What was it like to arrive in Hawaii for the first time in 1922 after several days on a Matson steamship from San Francisco?
The question is answered in the latest treasure found among my mother’s stash of papers.
It’s a small album in which the late UH Professor Carey D. Miller describes the first year in Hawaii after her arrival in September 1922.
The pages of heavy stock, now discolored with age, were in an old manila envelope left drifting anonymously in a storeroom off the garage in my parent’s Kahala home, among the stacks of mimeographed genealogical references from the 1960s, stashes of old newspaper clippings, small mementoes of past trips, dozens of previously used gift bags, empty Harry & David boxes, and other remnants of the century spanned by my mother’s long life.
There’s a brief introduction written in Miller’s longhand, followed by a typewritten narrative accented with small photographs, most taken by Miller and her friends, a few clipped from other publications.

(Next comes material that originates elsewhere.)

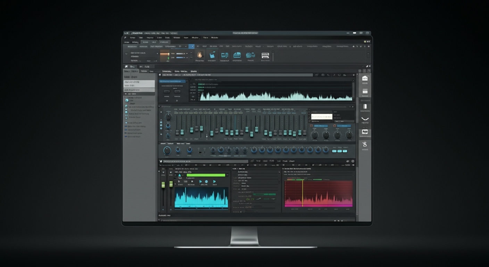This screenshot has width=489, height=267.
Task: Click the highlighted preset entry in the browser list
Action: click(x=139, y=84)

She describes driving around Oahu, visiting sites from Black Point to Haleiwa, visiting Hilo and the Big Island’s volcanoes, and much more.
Miller went on to a distinguished career at the University of Hawaii as a well-known and widely published nutrition researcher who built the Home Economics program and developed a devoted following of former students and co-workers. Miller Hall, in the center of the Manoa campus, is named in her honor. After Miller’s death in 1985, my mother rescued her personal papers, including this gem.
I’ve transcribed this page, and then included an image showing how it looks in her own handwriting.
When you’re done, just click on the handwritten page to read the whole story, a page at a time.
This short chronicle of our trip to Hawaii is not meant to be a work of art nor a piece of literature. It will only be of interest to my friends as it gives them some idea of the things we have seen and done in our play time and a glimpse of some interesting spots in the island. The coloring here is brilliant, so that these little gray pictures can give you no conception of the true beauty of this Paradise of the Pacific.
And I’m also scanning the photos separately, to be posted soon.